The Procaccianti Group, , will pay $284,219.18 in property taxes this year, said City Tax Assessor David Quinn. Without the stabilization, he said, it would owe $1,689,548.18 this year.
Tax stabilization plans, Quinn explained, are utilized to incentivize new development and to smooth tax fluctuations as city properties go through redevelopment.
According to the 2003 act passed by the Council, which you can read here, the Masonic Temple was a state-owned building that provided no tax revenue to the city. It says construction of the building was left unfinished in 1929 and in 2003 was “in a state of great disrepair.”
The act also says the state Economic Development Corporation (now dba as the Commerce Corporation) predicted the hotel would employ “140 people with an estimated payroll of $4 million, plus healthcare benefits.” Earlier this year, hotel workers and labor activists petitioned the Council to terminate the tax break based on the Procaccianti Group’s failure to provide living-wage jobs. The Council did not act on the matter.

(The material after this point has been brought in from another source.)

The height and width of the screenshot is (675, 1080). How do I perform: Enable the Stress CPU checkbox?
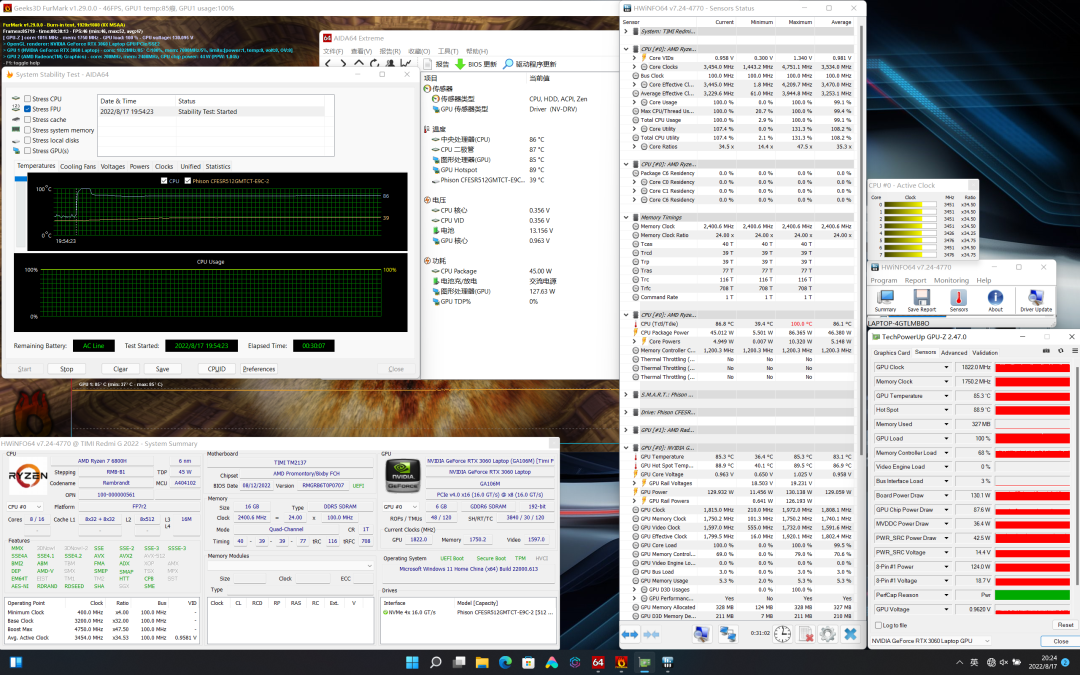(28, 100)
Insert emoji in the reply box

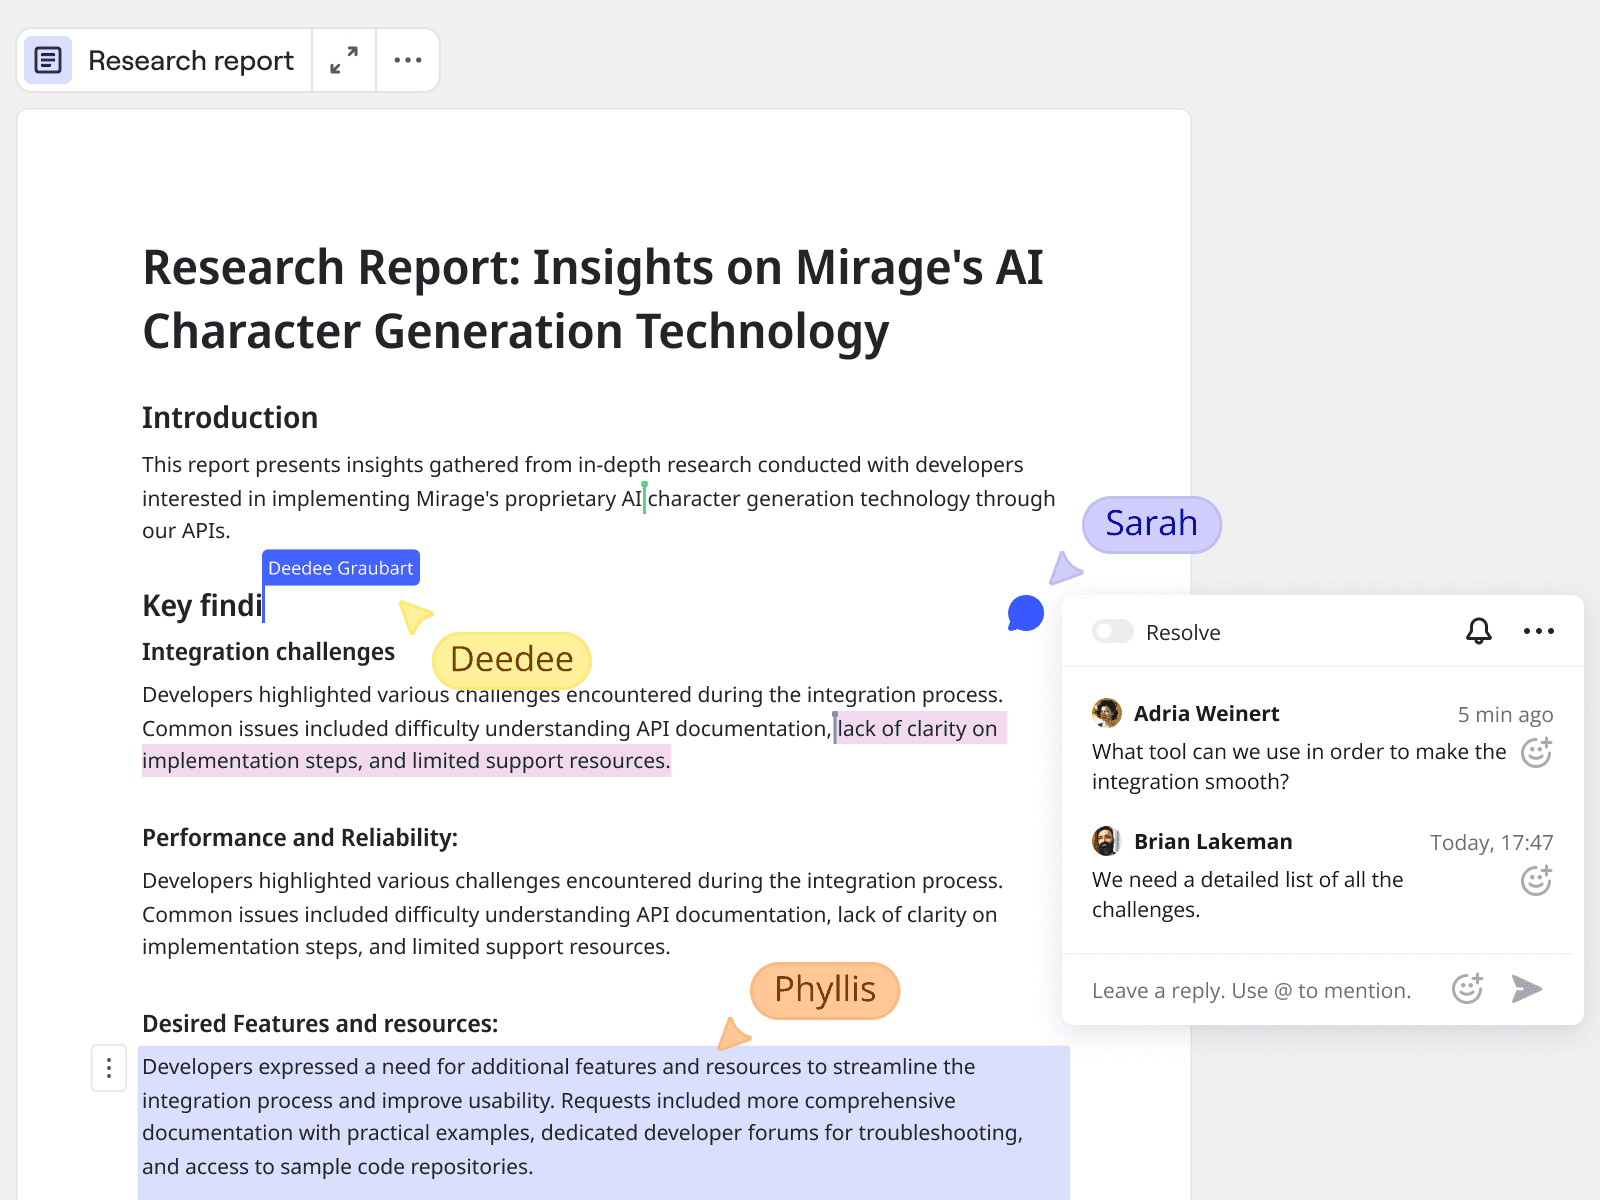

“Hopefully they will compromise towards me,” Quinn said. “I’ve already compromised toward them. I have a simple philosophy: if people pay their fair share most people pay less.”
Cranston-based Procaccianti Group owns 3 hotels in Providence, 8 in Rhode Island and a total of 59 in 22 states, according to its website. Its local hotel employees have been fighting for better wages and working conditions for years. Recently they petitioned the City Council to approve a hotel-industry specific minimum wage of $15 an hour.
A Council subcommittee canceled a meeting to consider the proposal last week and has yet to reschedule it. If the Council doesn’t act on the matter, activists could get the issue on the November ballot by collecting 5,000 signatures. The issue has political implications for Mayor Angel Taveras, who is running for governor. He’ll need activist support to overcome Raimondo’s fundraising advantage, and if he wants activist support he’ll need to show progressive leadership.